— Working data —
________________

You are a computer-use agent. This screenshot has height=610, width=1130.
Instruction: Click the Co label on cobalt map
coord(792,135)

________________

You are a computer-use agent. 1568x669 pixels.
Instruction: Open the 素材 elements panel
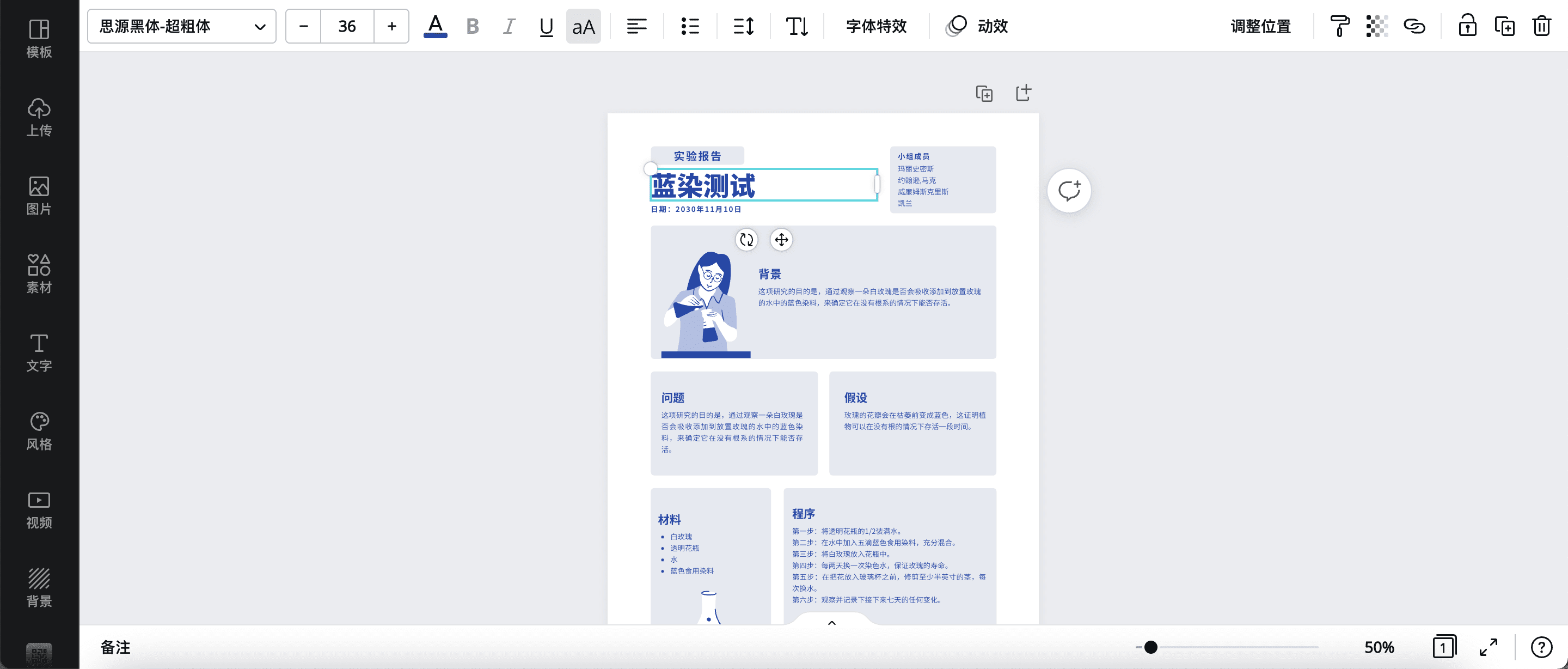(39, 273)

________________

— Assignment —
Each line above that includes the word "agent" is to be copied.

— Response —
You are a computer-use agent. This screenshot has height=610, width=1130.
You are a computer-use agent. 1568x669 pixels.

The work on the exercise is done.